> Excerpted records

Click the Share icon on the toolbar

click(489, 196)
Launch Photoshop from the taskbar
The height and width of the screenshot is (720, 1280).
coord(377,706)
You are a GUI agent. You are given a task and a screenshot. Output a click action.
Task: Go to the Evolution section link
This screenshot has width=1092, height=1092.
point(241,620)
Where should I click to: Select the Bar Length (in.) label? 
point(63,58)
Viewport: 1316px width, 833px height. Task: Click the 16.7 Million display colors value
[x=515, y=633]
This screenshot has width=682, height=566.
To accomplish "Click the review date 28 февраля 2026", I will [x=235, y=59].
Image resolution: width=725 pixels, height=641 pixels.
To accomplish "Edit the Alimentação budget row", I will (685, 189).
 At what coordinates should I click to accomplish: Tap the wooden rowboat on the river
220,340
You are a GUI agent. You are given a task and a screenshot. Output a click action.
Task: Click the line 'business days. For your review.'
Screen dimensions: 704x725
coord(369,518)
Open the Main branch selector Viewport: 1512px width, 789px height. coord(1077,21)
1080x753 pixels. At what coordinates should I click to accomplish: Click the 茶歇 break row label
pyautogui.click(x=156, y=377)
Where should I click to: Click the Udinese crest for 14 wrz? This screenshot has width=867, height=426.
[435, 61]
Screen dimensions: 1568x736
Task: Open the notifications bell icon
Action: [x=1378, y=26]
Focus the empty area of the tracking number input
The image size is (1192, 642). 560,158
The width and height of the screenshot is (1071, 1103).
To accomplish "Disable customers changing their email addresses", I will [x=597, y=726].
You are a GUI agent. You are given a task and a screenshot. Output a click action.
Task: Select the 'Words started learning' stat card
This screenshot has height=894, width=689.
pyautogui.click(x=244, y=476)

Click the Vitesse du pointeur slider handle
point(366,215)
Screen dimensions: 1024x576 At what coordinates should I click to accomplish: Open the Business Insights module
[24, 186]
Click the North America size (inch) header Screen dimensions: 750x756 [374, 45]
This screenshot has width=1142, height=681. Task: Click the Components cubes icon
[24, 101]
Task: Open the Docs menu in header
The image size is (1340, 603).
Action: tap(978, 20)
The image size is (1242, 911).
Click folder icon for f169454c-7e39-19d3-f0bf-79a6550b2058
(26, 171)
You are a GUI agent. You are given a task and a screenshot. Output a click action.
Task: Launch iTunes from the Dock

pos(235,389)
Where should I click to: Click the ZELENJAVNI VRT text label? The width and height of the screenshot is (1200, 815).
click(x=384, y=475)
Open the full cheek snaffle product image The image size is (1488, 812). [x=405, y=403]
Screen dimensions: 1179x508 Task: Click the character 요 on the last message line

> Exercise goal
Every line of the listing is to be returned unchanged.

> Completed exercise
Click the Share icon on the toolbar

click(489, 196)
Launch Photoshop from the taskbar
The height and width of the screenshot is (720, 1280).
coord(377,706)
You are a GUI agent. You are given a task and a screenshot. Output a click action.
Task: Go to the Evolution section link
This screenshot has width=1092, height=1092.
point(241,620)
Where should I click to: Select the Bar Length (in.) label? 
point(63,58)
Viewport: 1316px width, 833px height. Task: Click the 16.7 Million display colors value
[x=515, y=633]
This screenshot has width=682, height=566.
To accomplish "Click the review date 28 февраля 2026", I will [x=235, y=59].
Image resolution: width=725 pixels, height=641 pixels.
To accomplish "Edit the Alimentação budget row", I will (685, 189).
 At what coordinates should I click to accomplish: Tap the wooden rowboat on the river
220,340
You are a GUI agent. You are given a task and a screenshot. Output a click action.
Task: Click the line 'business days. For your review.'
Screen dimensions: 704x725
coord(369,518)
Open the Main branch selector Viewport: 1512px width, 789px height. coord(1077,21)
1080x753 pixels. At what coordinates should I click to accomplish: Click the 茶歇 break row label
pyautogui.click(x=156, y=377)
Where should I click to: Click the Udinese crest for 14 wrz? This screenshot has width=867, height=426.
[435, 61]
Screen dimensions: 1568x736
Task: Open the notifications bell icon
Action: [x=1378, y=26]
Focus the empty area of the tracking number input
The image size is (1192, 642). 560,158
The width and height of the screenshot is (1071, 1103).
To accomplish "Disable customers changing their email addresses", I will [x=597, y=726].
You are a GUI agent. You are given a task and a screenshot. Output a click action.
Task: Select the 'Words started learning' stat card
This screenshot has height=894, width=689.
pyautogui.click(x=244, y=476)

Click the Vitesse du pointeur slider handle
point(366,215)
Screen dimensions: 1024x576 At what coordinates should I click to accomplish: Open the Business Insights module
[24, 186]
Click the North America size (inch) header Screen dimensions: 750x756 [374, 45]
This screenshot has width=1142, height=681. Task: Click the Components cubes icon
[24, 101]
Task: Open the Docs menu in header
The image size is (1340, 603).
Action: tap(978, 20)
The image size is (1242, 911).
Click folder icon for f169454c-7e39-19d3-f0bf-79a6550b2058
(26, 171)
You are a GUI agent. You are given a task and a screenshot. Output a click action.
Task: Launch iTunes from the Dock

pos(235,389)
Where should I click to: Click the ZELENJAVNI VRT text label? The width and height of the screenshot is (1200, 815).
click(x=384, y=475)
Open the full cheek snaffle product image The image size is (1488, 812). [x=405, y=403]
Screen dimensions: 1179x508 Task: Click the character 요 on the last message line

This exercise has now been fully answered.